* Supplied text:

--*--

Prostitution has had a long history in the United States. Throughout the 18th, 19th, 20th and 21st centuries, prostitution has enjoyed various levels of legality and safety, though has never been truly accepted, and has always put its professionals on the edges of society – at some points, further than others. Below, we will discuss a brief (but exciting!) history of Prostitution in the United States.
The 18th Century
The American Armed Forces enabled or begotten the USA’s sex industry, forcing large groups of young men to live far away from their families. Prostitution revolved largely around the American Revolution, when women followed groups of soldiers as they moved around the country and attended their sexual needs.
Army sergeants were not always enthused by their presence and were worried that their troops would succumb not to opposing forces, but venereal diseases (STIs).
The 19th Century
In the 19th century, brothels became a large part of the entertainment industry. Men could visit all classes of establishment for a meal, a drink, a show, and/or sex, all in the same place. Though illegal, law enforcement often took bribes, and any attempts to discourage or legislate were struck down as being “not in the best interests” of the general public.
The “industry” reached new heights during the gold rush in the United States, outranking both shipping and alcohol as the top industry in America.
During the US civil war, Pennsylvania Avenue, Washington was inundated with women, there to entertain the troops of General Joseph Hooker’s Army – hence why the term “Hooker” was coined.
The ubiquity of prostitution in the 19th century led to creation of the Page Act of 1875 which made bringing women into the United States for the purposes of prostitution illegal.

--*--

* Given material:

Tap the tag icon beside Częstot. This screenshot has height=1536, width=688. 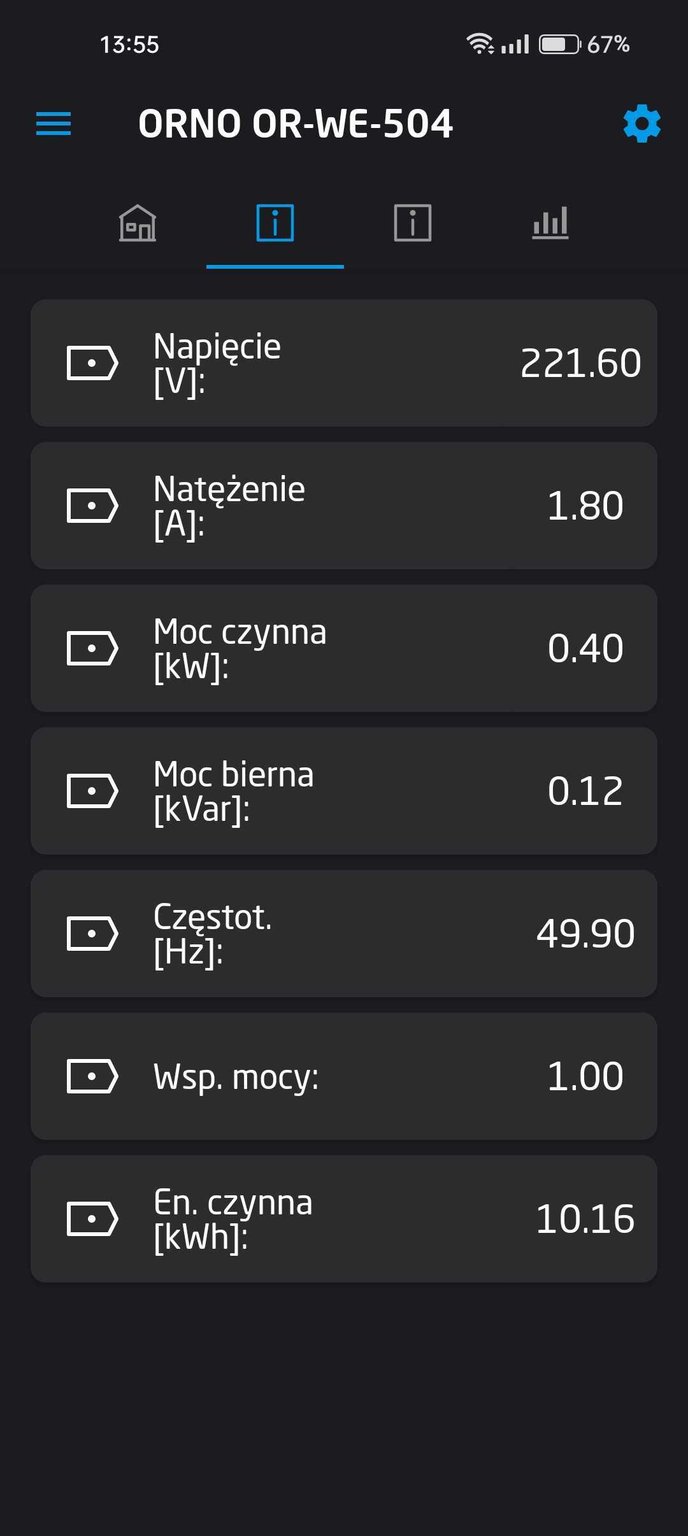[92, 934]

--*--

* Work request 1: Can you reproduce the text on the history of prostitution word for word, between "The 18th Century" and "venereal diseases (STIs).", inclusive?
* Work request 2: In the text on the history of prostitution, what does it say men could get at 19th-century establishments?

* Problem solution 1:
The 18th Century
The American Armed Forces enabled or begotten the USA’s sex industry, forcing large groups of young men to live far away from their families. Prostitution revolved largely around the American Revolution, when women followed groups of soldiers as they moved around the country and attended their sexual needs.
Army sergeants were not always enthused by their presence and were worried that their troops would succumb not to opposing forces, but venereal diseases (STIs).

* Problem solution 2:
- a meal
- a drink
- a show
- sex